曄琳は咄嗟に左目に触れる。いつもあるはずの感触がない。先程の水没で無くしたのか。
いや、それより――。
「なんで、知って――」
「説明は後で。水から出ますよ。私の服に顔を寄せて……そう、いい子ですね」
曄琳は早鐘を打つ心臓を押え、身を小さくして雪宜に抱えられていく。相当に、混乱していた。
◇◇◇
舞台へ上がろうとする碧鈴の後ろに見慣れた女の姿があることを認め、暁明は舌打ちしそうになるのを堪えた。
――あれほど来るなと言っておいたのに。
横の淳良が「曄琳か」と呟くのが聞こえた。
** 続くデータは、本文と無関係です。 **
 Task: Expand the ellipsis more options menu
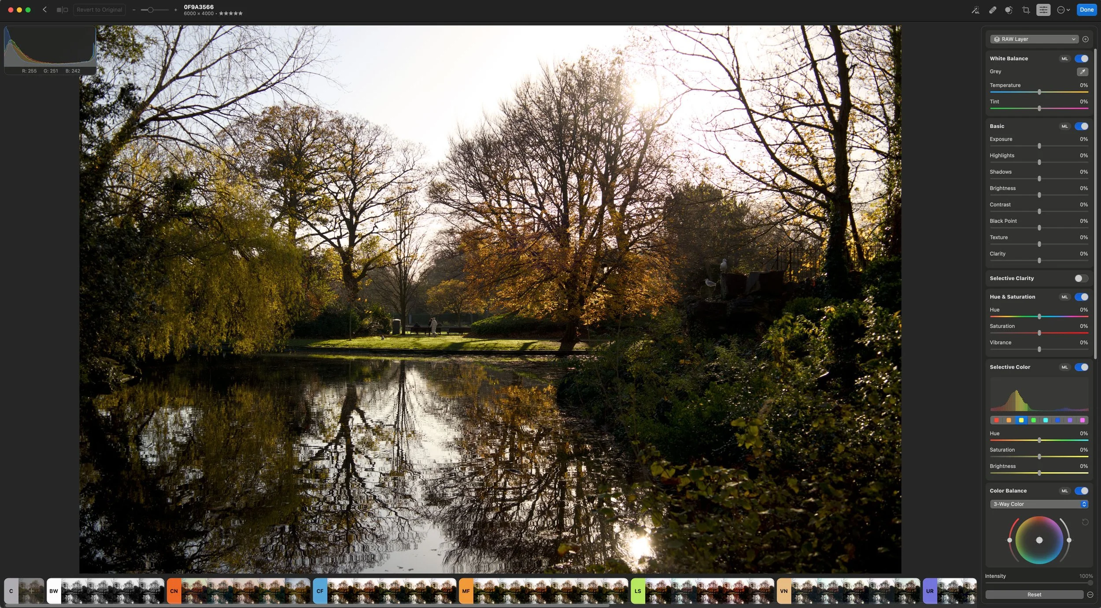point(1063,10)
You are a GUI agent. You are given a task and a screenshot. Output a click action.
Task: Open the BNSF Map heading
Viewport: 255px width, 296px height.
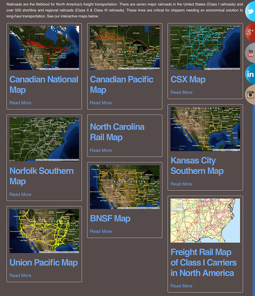click(110, 219)
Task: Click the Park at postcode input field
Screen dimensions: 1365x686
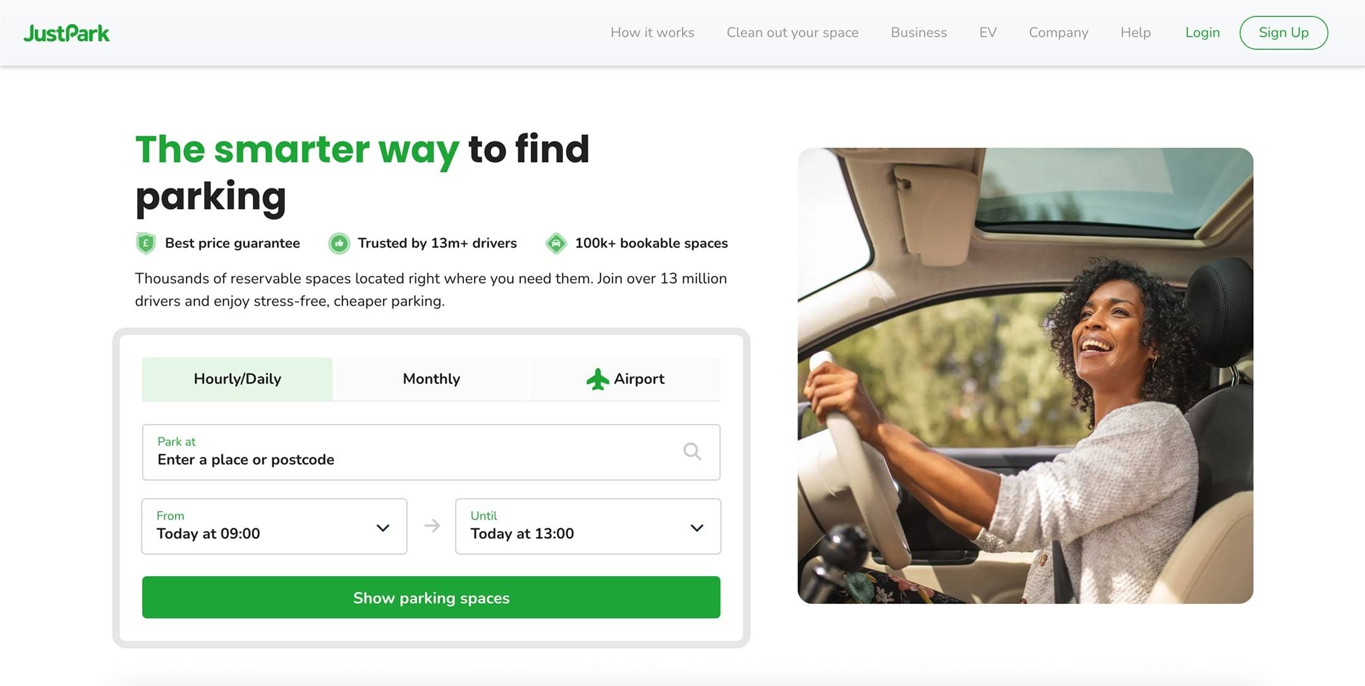Action: click(431, 452)
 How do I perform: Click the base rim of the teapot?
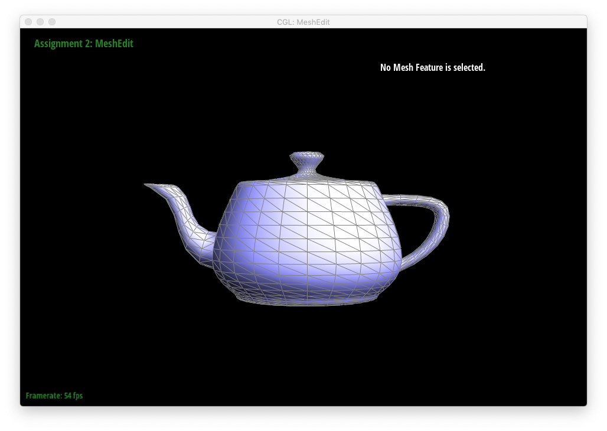(307, 301)
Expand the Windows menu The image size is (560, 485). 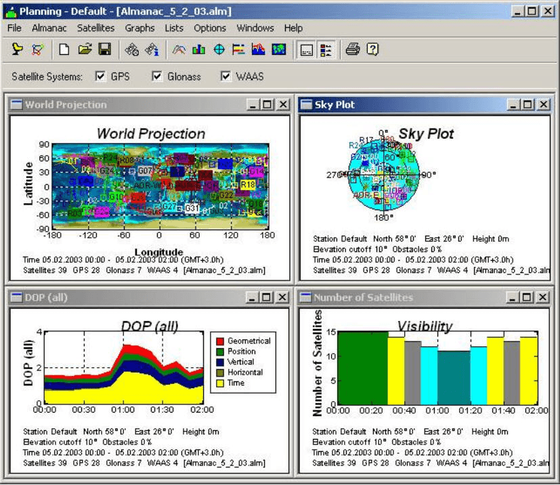point(255,28)

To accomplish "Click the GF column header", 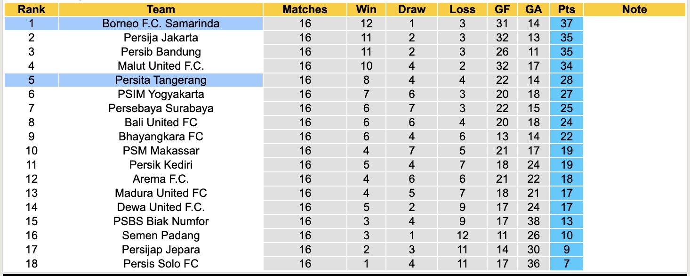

その横顔はいつになく気を許しているように見えて。そういえば、この歳の離れた二人は異母姉弟なのだと思い出す。
奇妙な縁だと思う。淳良という存在がいなければ、暁明は曄琳とあの日、後宮で出会えていない。淡々としていそうで、しかしふとした瞬間に庇護欲をかき立てられるような、縋るような表情を覗かせるあの少女と相見えることはなかったのだ――そう思うと、妙に胸が騒ぐ。
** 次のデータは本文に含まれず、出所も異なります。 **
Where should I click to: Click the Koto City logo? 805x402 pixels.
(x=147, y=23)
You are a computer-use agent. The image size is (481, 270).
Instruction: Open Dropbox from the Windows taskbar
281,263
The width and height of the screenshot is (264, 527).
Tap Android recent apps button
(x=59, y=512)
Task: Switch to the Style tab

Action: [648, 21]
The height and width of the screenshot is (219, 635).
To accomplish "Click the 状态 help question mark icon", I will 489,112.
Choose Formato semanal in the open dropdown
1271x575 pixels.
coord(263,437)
視線の先の女は、華奢な身体に赤の衣装を身に纏って俯きがちに歩いており、平素の彼女からは想像できないほどに淑やかで――そして違和感なく映った。
彼女は間違いなく皇家の人間だ。容易に手を伸ばせない、秘せる花。引き寄せれば簡単に腕の中に閉じ込めることができるのに、真に手に入れることは到底叶わない。
その事実は、騒ぐ胸に重石をのせるように息苦しい。
――と、目を引く赤が傾いだ。
ずるりと池に引き込まれるように落ちていき、水飛沫が上がる。
落ちたのか、落とされたのか。
悲鳴が上がる中、暁明は控えていた高台の横から駆け出そうと一歩を踏み出す。
しかし、それより早く。同じく横で控えていた宦官が先に駆け出した。
「――楚蘭さま」
すれ違いざまに聞こえたその一言に、暁明の足は止まった。躊躇いなく池に飛び込んでいった雪宜に、暁明は呆然と立ち尽くす。
――そういうことか。
思わず漏れた言葉は、曄琳へ繋がる真実を掴んでいた。